■ **Required action**: Would you filter the listing below so that only lines with the word "computer" remain?

■ **Available records**:

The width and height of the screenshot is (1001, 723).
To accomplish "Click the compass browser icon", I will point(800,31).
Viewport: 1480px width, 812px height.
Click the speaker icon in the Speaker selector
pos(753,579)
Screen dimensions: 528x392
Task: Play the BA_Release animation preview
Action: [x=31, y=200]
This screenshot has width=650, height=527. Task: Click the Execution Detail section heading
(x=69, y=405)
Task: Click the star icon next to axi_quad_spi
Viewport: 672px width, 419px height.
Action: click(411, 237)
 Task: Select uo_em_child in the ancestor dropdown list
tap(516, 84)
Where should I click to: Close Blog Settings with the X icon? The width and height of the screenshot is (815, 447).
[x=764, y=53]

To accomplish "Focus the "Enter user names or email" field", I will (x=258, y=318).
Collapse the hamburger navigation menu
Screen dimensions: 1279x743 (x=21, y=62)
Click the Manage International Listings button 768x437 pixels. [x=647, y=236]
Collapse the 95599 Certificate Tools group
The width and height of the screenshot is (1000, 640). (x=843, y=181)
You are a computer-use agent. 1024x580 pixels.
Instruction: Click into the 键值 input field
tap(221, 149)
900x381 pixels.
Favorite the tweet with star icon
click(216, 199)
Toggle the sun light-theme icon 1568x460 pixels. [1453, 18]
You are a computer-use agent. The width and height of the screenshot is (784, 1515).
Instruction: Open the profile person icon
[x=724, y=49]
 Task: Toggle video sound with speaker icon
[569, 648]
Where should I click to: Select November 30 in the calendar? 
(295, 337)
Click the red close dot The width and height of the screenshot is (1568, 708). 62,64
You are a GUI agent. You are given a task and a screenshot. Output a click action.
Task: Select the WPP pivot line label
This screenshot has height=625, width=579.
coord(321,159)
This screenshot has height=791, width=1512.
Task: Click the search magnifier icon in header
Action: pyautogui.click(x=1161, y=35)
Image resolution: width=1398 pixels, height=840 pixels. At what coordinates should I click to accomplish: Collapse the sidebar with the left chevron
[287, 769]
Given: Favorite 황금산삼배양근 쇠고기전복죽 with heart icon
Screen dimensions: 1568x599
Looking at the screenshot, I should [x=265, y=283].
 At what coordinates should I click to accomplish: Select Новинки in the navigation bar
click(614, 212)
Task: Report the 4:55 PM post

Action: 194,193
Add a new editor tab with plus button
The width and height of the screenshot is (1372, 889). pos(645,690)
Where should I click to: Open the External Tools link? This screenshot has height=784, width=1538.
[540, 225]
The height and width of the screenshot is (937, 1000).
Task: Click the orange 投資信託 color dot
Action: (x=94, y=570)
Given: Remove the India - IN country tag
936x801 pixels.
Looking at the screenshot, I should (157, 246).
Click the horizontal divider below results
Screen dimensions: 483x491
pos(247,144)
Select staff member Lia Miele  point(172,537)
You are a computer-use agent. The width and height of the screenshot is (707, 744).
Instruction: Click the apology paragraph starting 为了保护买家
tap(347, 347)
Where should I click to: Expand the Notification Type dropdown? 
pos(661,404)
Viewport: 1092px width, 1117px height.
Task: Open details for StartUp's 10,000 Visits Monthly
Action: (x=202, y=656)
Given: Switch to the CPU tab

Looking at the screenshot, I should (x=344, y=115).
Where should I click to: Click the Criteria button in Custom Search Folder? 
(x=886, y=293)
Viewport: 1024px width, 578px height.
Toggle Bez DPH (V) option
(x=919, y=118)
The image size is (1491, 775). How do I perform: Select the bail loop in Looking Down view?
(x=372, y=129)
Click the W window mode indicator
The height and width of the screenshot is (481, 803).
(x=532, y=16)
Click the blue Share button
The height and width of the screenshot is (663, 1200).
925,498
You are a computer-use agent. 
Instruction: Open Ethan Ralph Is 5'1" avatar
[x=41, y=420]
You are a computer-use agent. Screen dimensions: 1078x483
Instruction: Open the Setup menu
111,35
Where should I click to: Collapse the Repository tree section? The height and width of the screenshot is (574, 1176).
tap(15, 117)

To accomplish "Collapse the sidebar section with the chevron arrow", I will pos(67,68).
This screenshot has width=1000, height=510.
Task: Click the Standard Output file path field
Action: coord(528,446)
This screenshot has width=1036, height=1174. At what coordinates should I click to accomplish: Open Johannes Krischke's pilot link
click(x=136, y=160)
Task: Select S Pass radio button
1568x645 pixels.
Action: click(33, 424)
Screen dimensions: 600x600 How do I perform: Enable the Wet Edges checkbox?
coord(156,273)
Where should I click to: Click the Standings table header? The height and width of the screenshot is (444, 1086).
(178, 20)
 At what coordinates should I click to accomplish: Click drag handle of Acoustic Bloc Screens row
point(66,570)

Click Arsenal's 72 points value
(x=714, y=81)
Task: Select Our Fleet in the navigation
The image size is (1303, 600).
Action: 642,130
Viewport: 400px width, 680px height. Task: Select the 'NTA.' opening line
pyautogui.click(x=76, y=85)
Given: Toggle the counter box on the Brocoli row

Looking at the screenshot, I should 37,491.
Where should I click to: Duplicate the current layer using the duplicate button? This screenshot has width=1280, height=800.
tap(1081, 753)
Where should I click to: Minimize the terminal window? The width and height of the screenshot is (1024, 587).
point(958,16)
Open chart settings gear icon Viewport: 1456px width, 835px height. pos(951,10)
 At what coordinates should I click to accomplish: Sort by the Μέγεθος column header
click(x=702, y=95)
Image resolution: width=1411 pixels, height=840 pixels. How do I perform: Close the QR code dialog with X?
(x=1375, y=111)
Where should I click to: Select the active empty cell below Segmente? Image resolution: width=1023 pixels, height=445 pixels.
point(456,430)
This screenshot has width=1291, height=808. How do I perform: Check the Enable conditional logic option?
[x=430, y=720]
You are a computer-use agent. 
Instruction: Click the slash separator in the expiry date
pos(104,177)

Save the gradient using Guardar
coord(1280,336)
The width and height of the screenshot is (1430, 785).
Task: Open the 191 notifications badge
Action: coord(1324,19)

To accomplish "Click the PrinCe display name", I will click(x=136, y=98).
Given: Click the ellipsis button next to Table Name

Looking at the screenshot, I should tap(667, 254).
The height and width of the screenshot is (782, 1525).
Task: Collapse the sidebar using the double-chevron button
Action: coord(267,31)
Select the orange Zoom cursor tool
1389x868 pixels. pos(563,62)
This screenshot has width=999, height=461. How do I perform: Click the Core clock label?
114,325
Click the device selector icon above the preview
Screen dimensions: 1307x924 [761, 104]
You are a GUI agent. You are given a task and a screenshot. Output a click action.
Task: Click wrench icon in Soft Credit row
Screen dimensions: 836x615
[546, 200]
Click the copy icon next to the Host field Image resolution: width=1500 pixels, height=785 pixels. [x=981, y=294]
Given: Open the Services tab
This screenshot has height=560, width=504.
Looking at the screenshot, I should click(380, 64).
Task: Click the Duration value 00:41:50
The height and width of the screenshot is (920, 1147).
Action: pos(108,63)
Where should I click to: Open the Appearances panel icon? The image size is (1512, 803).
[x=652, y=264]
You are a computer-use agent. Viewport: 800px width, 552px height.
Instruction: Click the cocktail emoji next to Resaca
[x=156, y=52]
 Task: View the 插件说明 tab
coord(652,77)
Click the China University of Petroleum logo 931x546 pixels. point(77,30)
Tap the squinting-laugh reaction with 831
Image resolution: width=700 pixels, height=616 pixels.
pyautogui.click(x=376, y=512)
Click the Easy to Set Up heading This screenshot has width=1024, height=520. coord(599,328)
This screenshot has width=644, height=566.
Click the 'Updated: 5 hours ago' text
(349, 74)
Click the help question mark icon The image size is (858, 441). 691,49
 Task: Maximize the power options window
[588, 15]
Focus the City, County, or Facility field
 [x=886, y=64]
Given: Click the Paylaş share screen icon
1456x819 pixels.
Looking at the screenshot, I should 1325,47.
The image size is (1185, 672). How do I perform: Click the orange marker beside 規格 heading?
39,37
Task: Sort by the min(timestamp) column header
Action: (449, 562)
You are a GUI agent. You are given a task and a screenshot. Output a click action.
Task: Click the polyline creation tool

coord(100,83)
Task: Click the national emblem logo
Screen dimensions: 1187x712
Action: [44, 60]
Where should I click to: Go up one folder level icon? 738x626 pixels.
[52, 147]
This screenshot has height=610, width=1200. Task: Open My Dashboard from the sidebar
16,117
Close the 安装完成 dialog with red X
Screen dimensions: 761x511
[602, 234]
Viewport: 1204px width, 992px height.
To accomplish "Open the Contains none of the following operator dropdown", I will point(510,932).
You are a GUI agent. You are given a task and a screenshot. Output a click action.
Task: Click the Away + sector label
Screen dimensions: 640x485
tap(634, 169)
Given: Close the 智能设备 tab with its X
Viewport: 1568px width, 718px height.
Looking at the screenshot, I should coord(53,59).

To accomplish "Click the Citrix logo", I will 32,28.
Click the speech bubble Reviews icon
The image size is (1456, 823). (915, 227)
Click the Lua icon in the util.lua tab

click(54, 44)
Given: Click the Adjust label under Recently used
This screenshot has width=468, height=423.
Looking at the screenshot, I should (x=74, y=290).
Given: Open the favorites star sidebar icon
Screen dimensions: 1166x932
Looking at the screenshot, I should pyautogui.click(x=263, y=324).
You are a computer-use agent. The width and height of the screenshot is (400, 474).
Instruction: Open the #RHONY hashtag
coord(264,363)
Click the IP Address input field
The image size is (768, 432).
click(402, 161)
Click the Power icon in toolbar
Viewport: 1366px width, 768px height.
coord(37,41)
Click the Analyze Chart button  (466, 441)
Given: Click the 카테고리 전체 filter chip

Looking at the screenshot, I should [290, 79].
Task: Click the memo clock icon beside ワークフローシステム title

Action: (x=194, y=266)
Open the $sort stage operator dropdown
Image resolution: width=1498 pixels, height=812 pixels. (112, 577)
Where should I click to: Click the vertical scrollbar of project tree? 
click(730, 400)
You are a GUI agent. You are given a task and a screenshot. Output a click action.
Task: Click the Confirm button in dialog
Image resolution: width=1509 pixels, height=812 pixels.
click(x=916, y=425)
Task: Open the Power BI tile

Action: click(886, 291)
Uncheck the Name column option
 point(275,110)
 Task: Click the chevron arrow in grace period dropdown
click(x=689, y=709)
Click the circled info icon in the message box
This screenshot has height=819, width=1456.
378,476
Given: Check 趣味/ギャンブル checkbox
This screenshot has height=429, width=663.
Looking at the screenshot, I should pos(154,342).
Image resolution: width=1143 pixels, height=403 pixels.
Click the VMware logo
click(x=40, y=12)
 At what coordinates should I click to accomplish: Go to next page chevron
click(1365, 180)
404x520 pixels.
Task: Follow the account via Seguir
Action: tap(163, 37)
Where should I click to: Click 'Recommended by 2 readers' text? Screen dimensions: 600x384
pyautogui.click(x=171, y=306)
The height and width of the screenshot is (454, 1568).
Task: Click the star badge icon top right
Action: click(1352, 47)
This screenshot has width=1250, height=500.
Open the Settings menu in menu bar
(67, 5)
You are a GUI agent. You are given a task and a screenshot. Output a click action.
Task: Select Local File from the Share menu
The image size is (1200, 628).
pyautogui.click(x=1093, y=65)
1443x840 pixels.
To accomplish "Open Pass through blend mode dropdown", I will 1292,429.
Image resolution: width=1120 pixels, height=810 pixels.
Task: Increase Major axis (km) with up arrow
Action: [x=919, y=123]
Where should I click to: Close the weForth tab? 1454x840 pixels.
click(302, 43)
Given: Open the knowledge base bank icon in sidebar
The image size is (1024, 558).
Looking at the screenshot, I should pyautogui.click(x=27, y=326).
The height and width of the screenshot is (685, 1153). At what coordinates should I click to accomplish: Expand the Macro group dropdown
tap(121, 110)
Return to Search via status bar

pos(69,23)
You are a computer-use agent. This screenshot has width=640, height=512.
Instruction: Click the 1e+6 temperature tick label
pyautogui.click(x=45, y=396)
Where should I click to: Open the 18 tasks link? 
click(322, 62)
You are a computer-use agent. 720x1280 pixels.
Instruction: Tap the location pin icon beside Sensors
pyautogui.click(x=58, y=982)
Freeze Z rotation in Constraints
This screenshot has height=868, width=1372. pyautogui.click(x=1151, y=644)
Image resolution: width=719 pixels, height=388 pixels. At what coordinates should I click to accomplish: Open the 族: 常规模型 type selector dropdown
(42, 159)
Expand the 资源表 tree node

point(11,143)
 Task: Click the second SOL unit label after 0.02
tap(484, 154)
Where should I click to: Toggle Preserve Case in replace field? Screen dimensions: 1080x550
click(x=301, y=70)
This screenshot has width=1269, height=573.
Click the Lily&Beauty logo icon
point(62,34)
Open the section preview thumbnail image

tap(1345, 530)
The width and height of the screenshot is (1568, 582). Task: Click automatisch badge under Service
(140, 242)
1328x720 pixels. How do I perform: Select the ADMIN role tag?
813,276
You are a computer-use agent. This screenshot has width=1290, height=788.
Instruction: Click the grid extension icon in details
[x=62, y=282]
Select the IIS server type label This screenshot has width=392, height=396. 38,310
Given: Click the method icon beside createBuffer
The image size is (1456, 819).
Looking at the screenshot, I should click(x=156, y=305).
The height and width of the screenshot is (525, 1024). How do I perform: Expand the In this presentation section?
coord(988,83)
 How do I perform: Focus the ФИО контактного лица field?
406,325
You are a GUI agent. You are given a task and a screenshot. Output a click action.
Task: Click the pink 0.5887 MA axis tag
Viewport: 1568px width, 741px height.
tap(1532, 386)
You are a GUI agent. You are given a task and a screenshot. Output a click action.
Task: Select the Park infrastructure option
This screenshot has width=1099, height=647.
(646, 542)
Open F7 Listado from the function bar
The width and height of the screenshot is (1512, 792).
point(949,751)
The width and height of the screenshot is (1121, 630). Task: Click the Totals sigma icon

■ **Output for this exercise**:
You are a computer-use agent. 1024x580 pixels.
You are a computer-use agent. The width and height of the screenshot is (784, 1515).
You are a computer-use agent. The width and height of the screenshot is (707, 744).
You are a computer-use agent. 
You are a computer-use agent. Screen dimensions: 1078x483
You are a computer-use agent. 
You are a computer-use agent. Viewport: 800px width, 552px height.
You are a computer-use agent. The width and height of the screenshot is (400, 474).
You are a computer-use agent. This screenshot has width=640, height=512.
You are a computer-use agent. 720x1280 pixels.
You are a computer-use agent. This screenshot has width=1290, height=788.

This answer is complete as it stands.